This seems odd to me, although I'm not an anti-trust lawyer.
"On Monday, the appeals court said Clarett was 'no different from the typical worker who is confident that he or she has the skills to fill a job vacancy, but does not possess the qualifications or meet the requisite criteria that have been set.'
It said ruling in favor of Clarett would be deciding that professional football players were entitled to advantages under federal labor laws that transport workers, coal miners or meat packers do not enjoy."
Can coal miners or meat packers be restricted from jobs because of age, if they are 18?
If the league set the criteria that players couldn't be homosexuals, do you think the court would have let it stand?
I thought the point was that the league criteria (years out of high school) was discriminatory.
I laughed at all the people (all of whom benefit from the existing system) who said they thought the 'kids' weren't ready. Age (or years out of high school) is a poor gauge of maturity.
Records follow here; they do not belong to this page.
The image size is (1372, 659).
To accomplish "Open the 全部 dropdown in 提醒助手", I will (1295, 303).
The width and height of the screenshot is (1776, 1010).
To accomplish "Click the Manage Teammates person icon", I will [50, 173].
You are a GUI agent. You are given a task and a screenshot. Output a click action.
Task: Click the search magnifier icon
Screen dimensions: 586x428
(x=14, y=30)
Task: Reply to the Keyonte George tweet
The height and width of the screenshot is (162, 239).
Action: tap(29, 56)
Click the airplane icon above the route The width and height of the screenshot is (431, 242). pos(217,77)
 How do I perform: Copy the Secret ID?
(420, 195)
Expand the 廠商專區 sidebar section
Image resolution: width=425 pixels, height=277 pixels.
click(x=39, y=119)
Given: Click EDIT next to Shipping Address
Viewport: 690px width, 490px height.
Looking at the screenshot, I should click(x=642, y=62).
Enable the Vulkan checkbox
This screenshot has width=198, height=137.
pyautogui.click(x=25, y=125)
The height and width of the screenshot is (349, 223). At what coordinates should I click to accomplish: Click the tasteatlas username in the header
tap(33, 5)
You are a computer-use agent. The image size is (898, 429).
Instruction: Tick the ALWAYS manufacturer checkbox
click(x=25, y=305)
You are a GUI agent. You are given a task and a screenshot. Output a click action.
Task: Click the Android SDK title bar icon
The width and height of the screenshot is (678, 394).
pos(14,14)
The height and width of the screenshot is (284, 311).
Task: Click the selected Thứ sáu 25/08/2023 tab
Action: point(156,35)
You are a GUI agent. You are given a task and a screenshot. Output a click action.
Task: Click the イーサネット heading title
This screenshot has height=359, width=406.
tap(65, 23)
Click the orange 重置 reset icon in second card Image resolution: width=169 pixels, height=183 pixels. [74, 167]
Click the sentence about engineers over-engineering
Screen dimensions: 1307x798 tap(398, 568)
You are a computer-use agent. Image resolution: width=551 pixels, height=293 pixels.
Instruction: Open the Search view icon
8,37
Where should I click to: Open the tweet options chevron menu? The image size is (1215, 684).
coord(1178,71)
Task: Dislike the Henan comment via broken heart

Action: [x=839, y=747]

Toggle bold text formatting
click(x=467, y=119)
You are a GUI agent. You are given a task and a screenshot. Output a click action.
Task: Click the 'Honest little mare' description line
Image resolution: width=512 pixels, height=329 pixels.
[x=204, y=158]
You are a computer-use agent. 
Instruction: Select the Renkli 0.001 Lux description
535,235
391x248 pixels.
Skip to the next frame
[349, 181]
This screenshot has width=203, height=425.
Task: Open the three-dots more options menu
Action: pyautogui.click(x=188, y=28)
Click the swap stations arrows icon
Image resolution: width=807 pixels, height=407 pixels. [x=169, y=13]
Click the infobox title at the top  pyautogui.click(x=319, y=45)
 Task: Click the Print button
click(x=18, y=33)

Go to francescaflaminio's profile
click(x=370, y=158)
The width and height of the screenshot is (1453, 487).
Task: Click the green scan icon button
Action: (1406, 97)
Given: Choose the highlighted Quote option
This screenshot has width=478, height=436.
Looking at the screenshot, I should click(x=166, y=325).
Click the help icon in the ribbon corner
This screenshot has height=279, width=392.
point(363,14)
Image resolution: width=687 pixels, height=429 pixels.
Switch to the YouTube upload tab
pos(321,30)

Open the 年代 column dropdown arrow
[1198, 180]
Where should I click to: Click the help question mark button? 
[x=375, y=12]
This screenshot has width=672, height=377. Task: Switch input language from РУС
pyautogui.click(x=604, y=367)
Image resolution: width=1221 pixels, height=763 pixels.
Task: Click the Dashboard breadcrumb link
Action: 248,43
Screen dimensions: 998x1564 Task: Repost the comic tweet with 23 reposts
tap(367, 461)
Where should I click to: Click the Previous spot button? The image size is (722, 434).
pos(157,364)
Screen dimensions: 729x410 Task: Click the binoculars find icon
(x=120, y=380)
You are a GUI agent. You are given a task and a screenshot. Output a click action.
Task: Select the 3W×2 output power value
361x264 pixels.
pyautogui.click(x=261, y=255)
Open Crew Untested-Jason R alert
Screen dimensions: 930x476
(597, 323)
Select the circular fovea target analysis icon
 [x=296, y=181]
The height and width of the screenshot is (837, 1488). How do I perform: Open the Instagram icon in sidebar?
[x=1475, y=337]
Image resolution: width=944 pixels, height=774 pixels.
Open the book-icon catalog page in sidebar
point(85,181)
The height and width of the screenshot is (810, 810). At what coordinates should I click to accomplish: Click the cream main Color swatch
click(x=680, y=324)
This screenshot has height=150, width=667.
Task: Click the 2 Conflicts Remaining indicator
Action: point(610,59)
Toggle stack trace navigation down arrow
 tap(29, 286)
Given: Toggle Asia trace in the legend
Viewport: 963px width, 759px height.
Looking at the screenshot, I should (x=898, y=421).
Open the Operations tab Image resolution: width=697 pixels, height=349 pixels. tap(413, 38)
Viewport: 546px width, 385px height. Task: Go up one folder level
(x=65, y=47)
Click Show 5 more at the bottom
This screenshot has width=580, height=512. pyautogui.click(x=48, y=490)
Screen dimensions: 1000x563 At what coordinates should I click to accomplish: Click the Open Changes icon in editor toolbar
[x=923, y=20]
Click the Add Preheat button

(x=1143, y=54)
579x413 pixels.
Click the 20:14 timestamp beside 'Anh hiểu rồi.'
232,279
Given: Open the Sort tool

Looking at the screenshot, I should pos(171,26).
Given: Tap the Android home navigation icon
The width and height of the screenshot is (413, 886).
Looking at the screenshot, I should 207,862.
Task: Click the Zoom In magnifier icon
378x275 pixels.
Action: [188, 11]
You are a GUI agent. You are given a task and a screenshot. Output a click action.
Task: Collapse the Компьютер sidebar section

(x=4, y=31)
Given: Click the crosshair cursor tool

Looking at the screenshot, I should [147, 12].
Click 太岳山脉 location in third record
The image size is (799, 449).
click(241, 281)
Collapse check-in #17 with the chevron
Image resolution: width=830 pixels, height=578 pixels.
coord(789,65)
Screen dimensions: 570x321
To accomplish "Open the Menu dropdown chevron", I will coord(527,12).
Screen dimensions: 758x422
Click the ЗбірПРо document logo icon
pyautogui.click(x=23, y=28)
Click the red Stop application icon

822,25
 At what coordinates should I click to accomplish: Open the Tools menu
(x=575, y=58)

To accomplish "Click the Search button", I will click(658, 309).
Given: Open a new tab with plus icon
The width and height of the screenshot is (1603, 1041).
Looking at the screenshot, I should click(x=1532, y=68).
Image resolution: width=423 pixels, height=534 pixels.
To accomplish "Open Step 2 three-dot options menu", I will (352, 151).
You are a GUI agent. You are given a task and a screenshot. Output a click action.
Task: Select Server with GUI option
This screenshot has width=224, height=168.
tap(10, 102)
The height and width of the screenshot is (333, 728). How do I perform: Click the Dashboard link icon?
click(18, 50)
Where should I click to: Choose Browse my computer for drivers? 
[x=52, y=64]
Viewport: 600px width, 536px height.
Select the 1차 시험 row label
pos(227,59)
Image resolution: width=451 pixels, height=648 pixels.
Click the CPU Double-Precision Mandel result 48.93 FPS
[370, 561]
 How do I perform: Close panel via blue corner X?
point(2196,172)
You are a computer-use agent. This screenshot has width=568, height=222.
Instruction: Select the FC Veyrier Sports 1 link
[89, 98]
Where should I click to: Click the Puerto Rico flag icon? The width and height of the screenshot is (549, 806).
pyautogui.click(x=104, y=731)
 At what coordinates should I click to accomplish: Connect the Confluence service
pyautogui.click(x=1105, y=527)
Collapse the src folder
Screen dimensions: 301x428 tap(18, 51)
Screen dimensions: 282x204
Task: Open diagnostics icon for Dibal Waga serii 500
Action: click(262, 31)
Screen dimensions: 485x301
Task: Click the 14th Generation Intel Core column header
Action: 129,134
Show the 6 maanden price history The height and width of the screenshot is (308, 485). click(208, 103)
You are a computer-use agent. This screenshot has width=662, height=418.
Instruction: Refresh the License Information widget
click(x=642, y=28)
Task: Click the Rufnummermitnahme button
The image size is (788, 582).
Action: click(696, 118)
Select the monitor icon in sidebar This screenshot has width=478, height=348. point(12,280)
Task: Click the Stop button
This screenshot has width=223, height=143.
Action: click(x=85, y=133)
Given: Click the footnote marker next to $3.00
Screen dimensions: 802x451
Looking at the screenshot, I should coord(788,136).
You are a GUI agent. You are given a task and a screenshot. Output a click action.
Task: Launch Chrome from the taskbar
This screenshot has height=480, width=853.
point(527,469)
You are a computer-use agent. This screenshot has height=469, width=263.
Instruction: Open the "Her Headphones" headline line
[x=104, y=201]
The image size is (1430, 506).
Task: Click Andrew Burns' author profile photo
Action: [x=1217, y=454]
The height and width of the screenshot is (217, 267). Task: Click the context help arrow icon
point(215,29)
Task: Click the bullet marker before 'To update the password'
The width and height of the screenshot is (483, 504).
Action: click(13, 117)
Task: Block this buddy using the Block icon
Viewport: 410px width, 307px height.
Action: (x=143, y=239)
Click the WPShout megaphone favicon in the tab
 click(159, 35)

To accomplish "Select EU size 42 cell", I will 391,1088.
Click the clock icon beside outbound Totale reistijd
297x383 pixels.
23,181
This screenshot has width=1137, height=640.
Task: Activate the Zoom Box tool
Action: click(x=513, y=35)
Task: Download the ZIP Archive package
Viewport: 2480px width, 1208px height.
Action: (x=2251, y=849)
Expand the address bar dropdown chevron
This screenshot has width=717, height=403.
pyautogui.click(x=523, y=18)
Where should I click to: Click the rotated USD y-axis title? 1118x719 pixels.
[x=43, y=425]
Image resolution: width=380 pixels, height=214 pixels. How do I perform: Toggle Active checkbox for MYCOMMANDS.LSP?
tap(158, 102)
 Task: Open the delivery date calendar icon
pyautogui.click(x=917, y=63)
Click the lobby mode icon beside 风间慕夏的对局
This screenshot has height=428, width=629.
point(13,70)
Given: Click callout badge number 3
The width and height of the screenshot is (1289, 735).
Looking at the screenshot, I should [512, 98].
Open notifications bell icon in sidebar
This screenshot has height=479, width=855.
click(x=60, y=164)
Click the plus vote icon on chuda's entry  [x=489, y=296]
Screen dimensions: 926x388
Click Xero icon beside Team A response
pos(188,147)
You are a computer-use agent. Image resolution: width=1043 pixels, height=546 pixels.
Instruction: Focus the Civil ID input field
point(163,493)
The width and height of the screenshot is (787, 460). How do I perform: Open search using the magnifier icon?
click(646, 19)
It should be left to a free market. If the individual thinks they are ready, they declare (Johnson declared as a jr. Williams waited until he was a sr.). If the individual teams don't think a player is ready, don't draft them, but the teams shouldn't be restrained from drafting them by discriminatory guidelines.
What a fraud. Much younger kids are required to decide which school they go to, or more accurately, do they attend a school where they will actually receive any reasonable kind of education while they play sports. They are not allowed to receive professional advice to make this decision. However they can't be trusted to decide to leave the school and play in the NFL.